Baker Hughes Vows To Disclose Frack Chemicals. Will Others?

May 14, 2014

It's not that much of a secret that there are nasty chemicals in fracking fluid: ....hydrochloric acid, methanol, diesel oil, lye, and worse. Even though the chemicals are largely known, drilling companies have claimed that their particular formulas are "trade secrets" — as justification for refusing to disclose them to residents and municipalities concerned about what might show up in their drinking water.

Now one major oilfield services company, Baker Hughes, has vowed to disclose all the chemicals in its fracking fluid. Fracking is the technology fueling the current U.S. oil and gas boom — it involves drilling horizontally into a hydrocarbon-bearing formation of shale, and then injecting special fluids under high pressure to fracture the rock and release oil and gas.

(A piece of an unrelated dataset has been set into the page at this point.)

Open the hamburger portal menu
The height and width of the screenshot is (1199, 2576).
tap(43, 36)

It may be good PR. Baker Hughes has not only been a leader in oilfield technology, but has also been a leader in the inexact science of producing benign media coverage. Since the 1940s, it has compiled and published the "rig count" that serves as a metric of domestic oil exploration.

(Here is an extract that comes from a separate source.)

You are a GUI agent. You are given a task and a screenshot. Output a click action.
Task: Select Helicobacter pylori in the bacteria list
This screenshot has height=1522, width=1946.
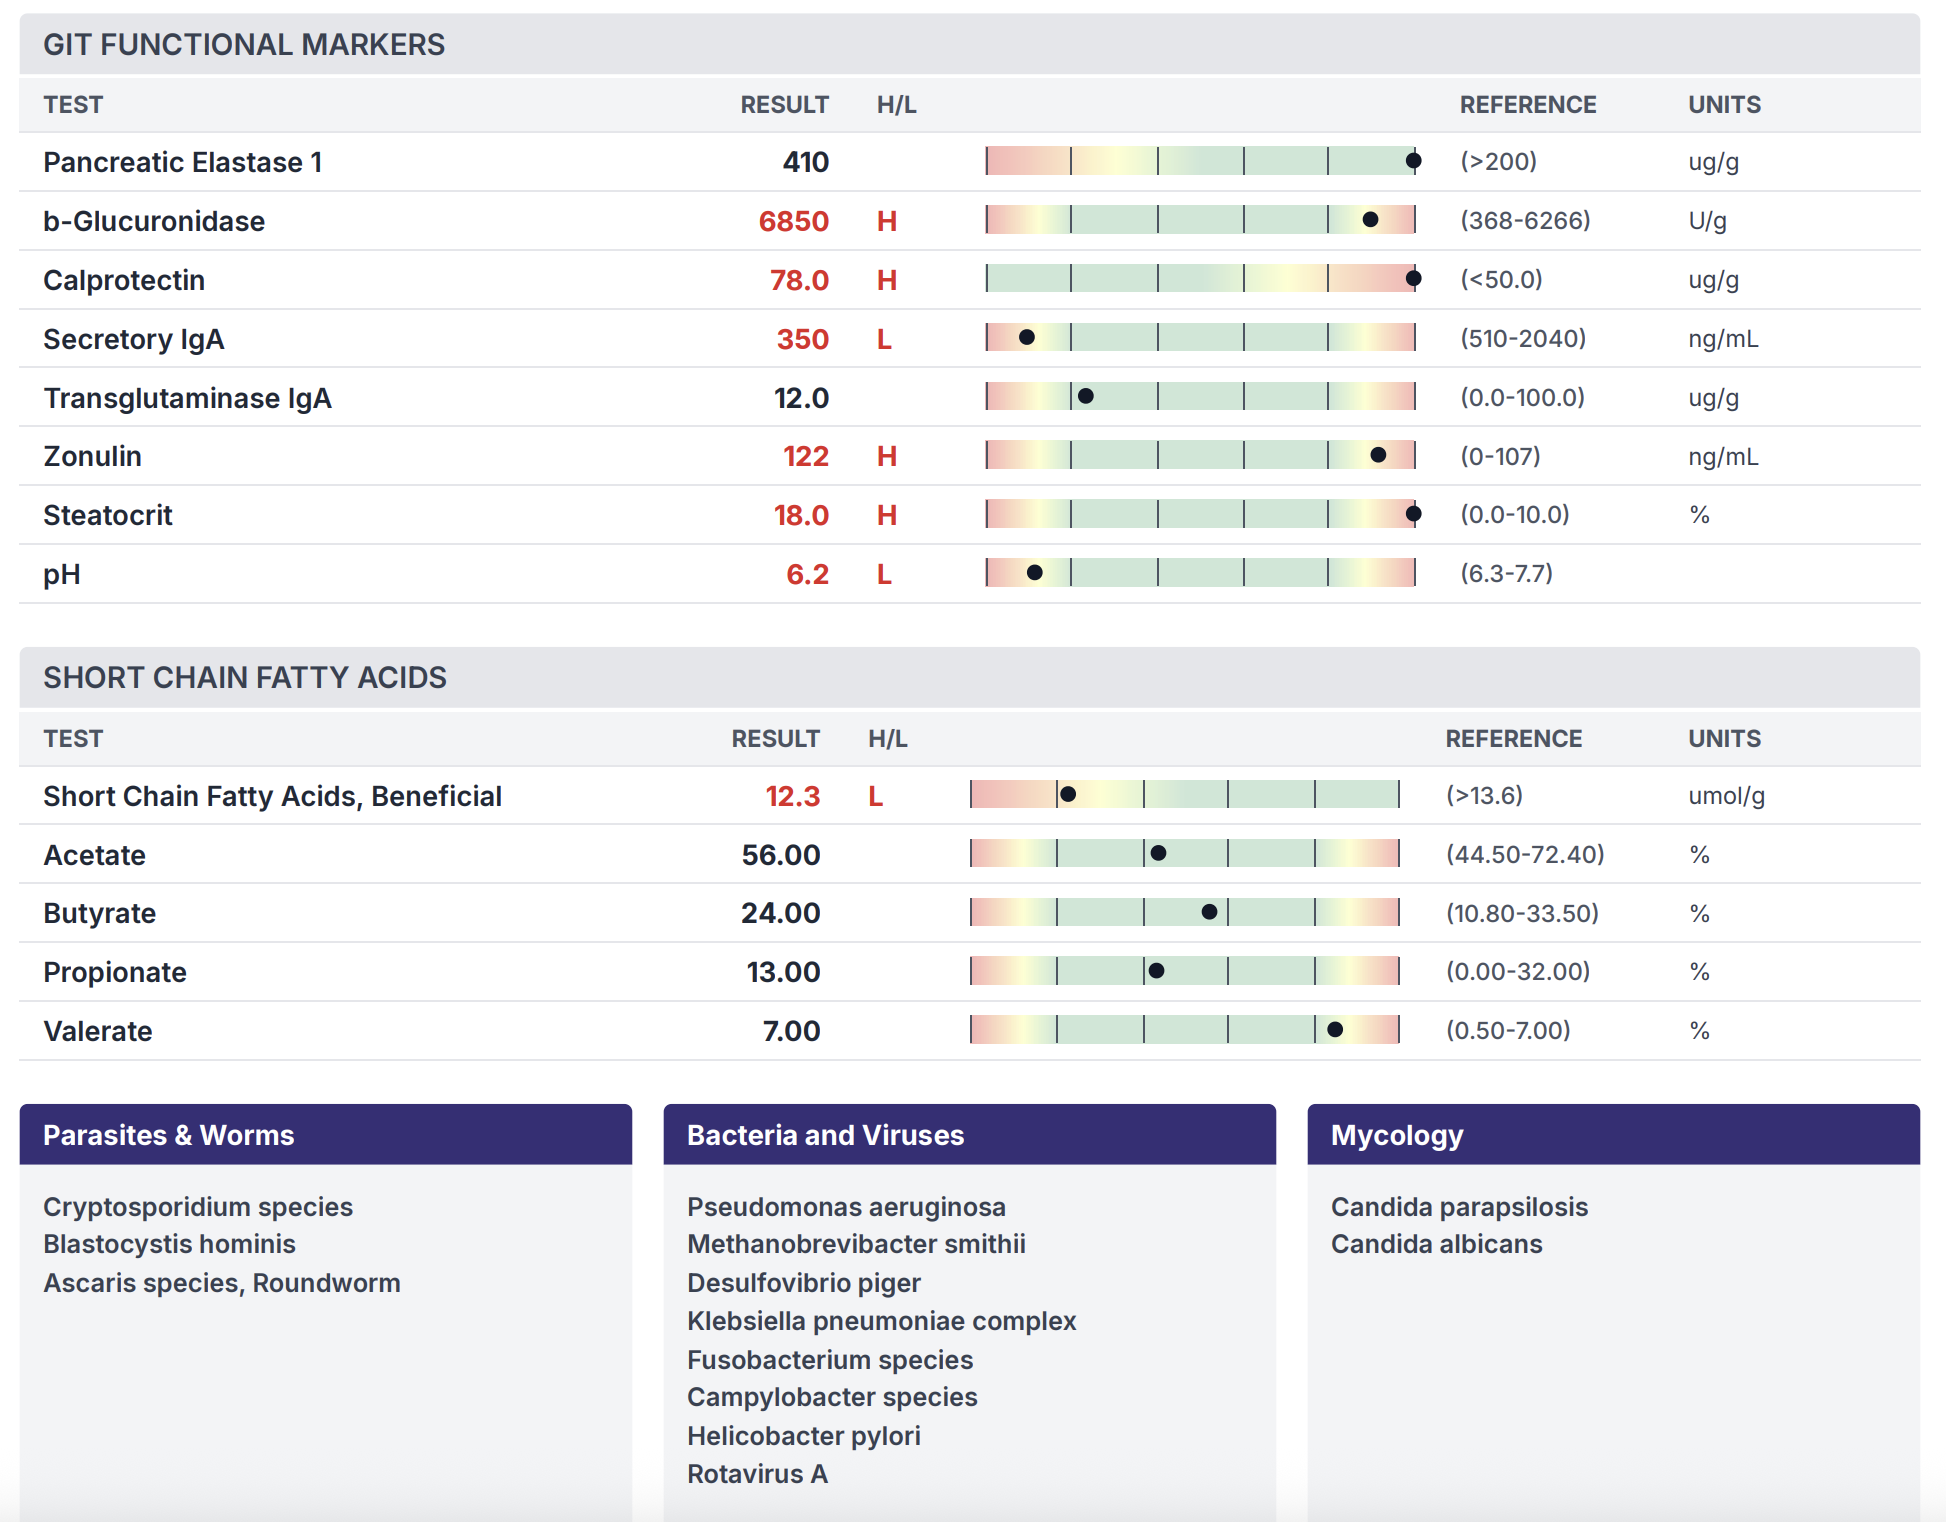(803, 1436)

What Baker Hughes proposed was still a bit less than total disclosure. The firm's disclosures would be accomplished through formatting revisions to the industry-supported FracFocus database, in its latest 2.0 version. Baker Hughes says it will disclose the identities of all the chemicals it uses, if not the exact amounts or proportions — thus allowing it to keep secret the precise formulas and recipes that might give it (or clients) a competitive advantage. This might be enough to help well-owners to identify any fracking-caused groundwater pollution. The question remains: will others in the industry follow suit?

The Baker Hughes move might also be a shrewd way of getting ahead of the inevitable. The U.S. Environmental Protection Agency signalled May 9, 2014, that it was considering a rule requiring disclosure of the chemicals in fracking fluid. That was the day the agency signed a Federal Register notice asking for comment on an "advance notice of proposed rulemaking" on fracking fluid disclosure. The notice has not yet been published, but is available in prepublication form.

While the Safe Drinking Water Act protects groundwater to some extent by regulating underground injection, however loosely, and promoting disclosure of what is injected, fracking fluid is exempt from SDWA. The 2005 Energy Policy Act included the "Halliburton Loophole," endorsed by Vice President Cheney's secret energy task force, amending the definition of "underground injection" to exclude hydraulic fracturing.

That leaves EPA open to possible industry objections that it has no legal authority to require fracking fluid disclosure — which could lead EPA to try a voluntary approach.